Workplace bullying has widespread negative effects on organizations because it affects not only the victims but also those who witness the bullying (Hoel et al., 1999). Bullying adversely affects organizational performance in terms of output, creativity and innovation (Rayner et al., 2002). Being bullied at work also reduces the organizational satisfaction and commitment of victims (Hoel and Cooper, 2000), If an organization is to send a message to its employees that they are valued and cared for, then it is imperative that leaders themselves are aware of the various subtle behaviour that constitute bullying and that they refrain from enacting such behaviour (Fox and Stallworth, 2005).
How can this bullying stop, is there a solution to it?

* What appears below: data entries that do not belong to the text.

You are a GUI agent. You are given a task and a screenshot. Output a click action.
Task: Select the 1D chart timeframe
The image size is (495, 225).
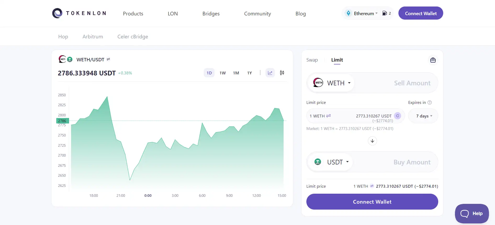[209, 73]
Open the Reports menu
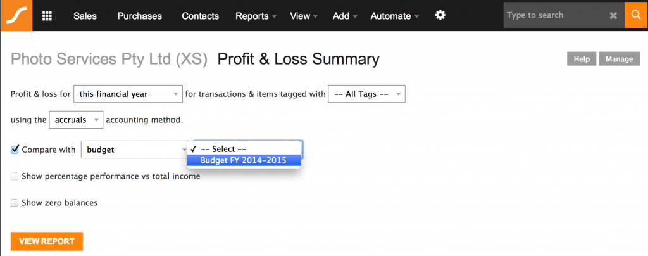This screenshot has width=648, height=256. pyautogui.click(x=256, y=16)
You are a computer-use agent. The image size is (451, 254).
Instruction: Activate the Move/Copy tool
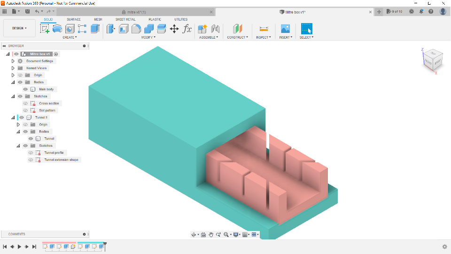tap(174, 29)
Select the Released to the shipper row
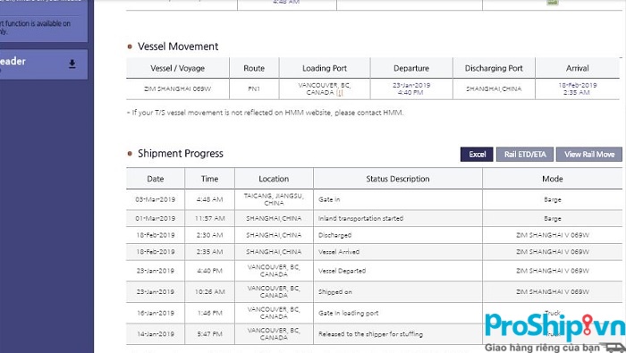Screen dimensions: 626x353 coord(374,334)
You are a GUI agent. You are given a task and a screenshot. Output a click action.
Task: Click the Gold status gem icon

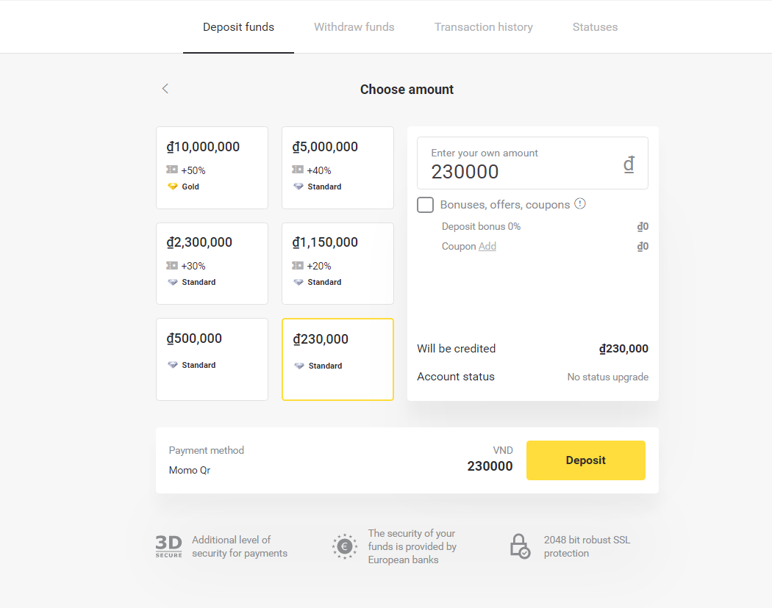172,187
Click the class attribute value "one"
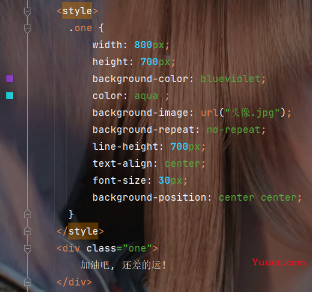 137,248
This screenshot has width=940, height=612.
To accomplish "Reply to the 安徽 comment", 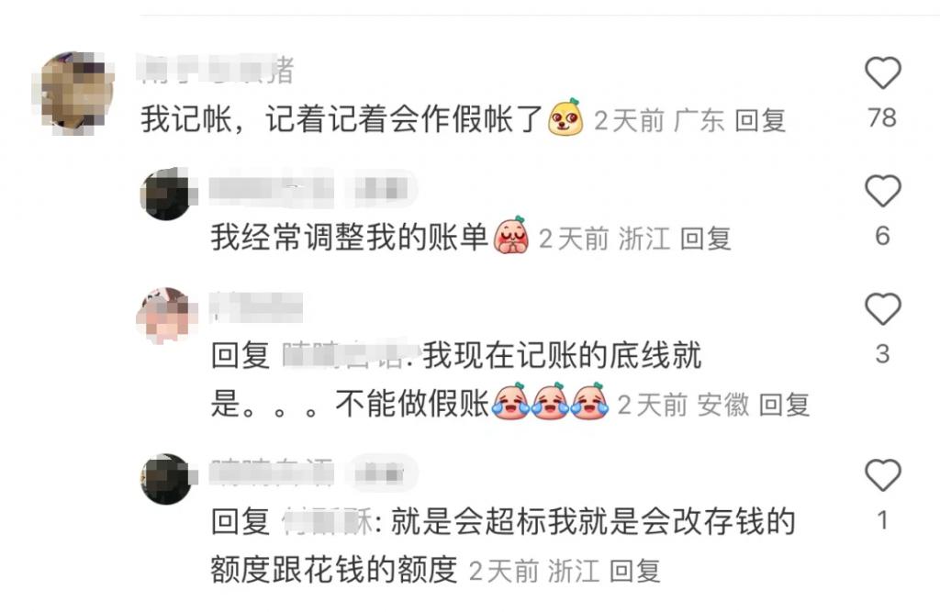I will (x=784, y=405).
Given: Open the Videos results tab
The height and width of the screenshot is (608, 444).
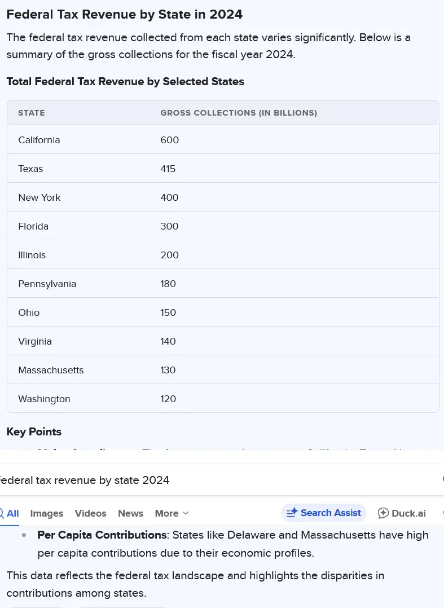Looking at the screenshot, I should pos(91,513).
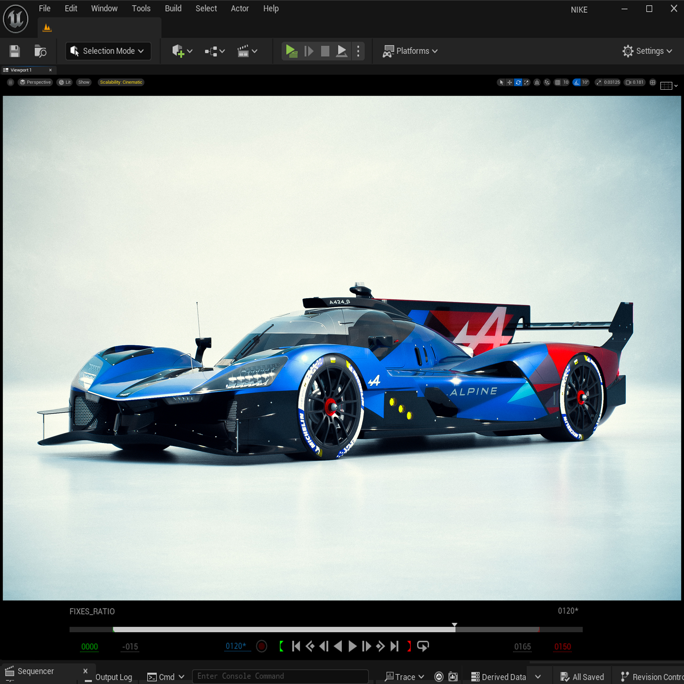
Task: Select the Translate move tool
Action: pos(509,82)
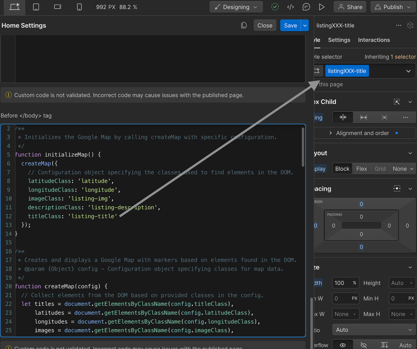Select the tablet breakpoint icon
Screen dimensions: 417x349
click(36, 7)
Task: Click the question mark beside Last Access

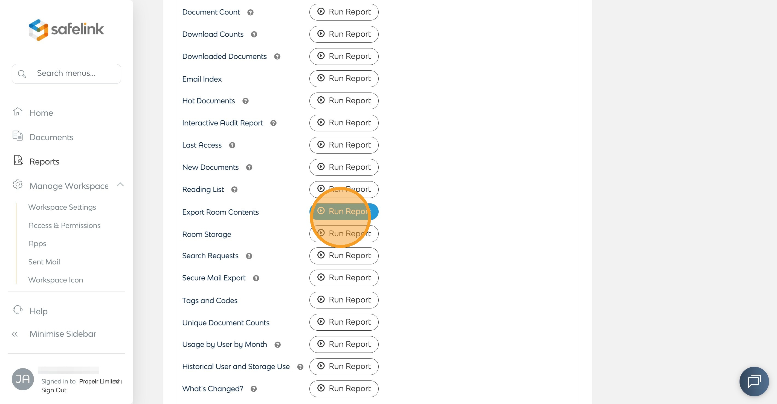Action: [x=232, y=145]
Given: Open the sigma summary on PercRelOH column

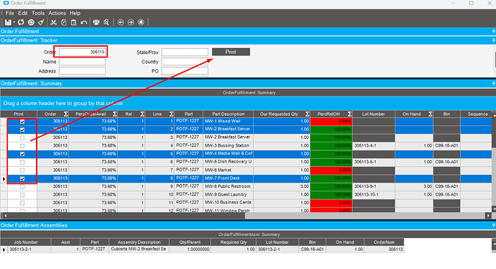Looking at the screenshot, I should [349, 114].
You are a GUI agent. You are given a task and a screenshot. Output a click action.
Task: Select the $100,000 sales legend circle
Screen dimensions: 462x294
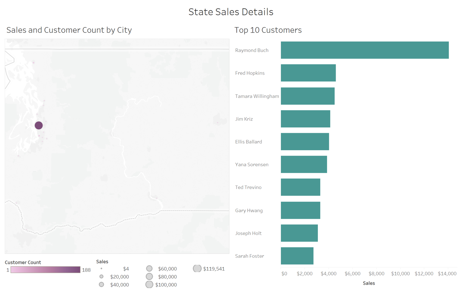(149, 284)
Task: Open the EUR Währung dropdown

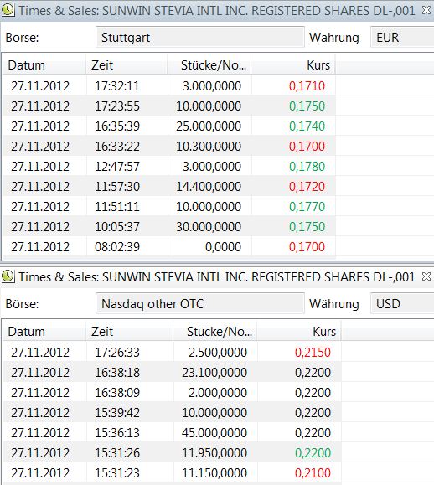Action: 402,38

I think when informed of workplace bullying, leaders need to respond in ways that demonstrate to victims and other staff that the organization supports them and will not tolerate such behaviour (Brodsky, 1976; O’Moore et al., 1998; Hoel and Salin, 2003). Better still, leaders need to proactively address workplace bullying and can do so by developing formal statements and policies that indicate clearly that bullying is unacceptable and that bullying holds serious consequences for the perpetrators. Such primary interventions play a critical role in preventing bullying behaviour in the workplace (Djurkovick N et al, 2008).
Specific ways in which an organization can demonstrate that it is supportive of its employees include providing avenues for victims to lodge their complaints and ensuring that these complaints are acted on in ways that signal to all employees that the organization will protect their basic human rights. Furthermore, it is important that organizations demonstrate that they are concerned about the welfare of their employees by encouraging them, from time to time, to come forth should they have any work-related or personal problems with which the organization can assist them. An example of such an approach is the use of employee assistance programmes. It is in the hands of the leaders to stop this bullying and create a whole new world of harmony.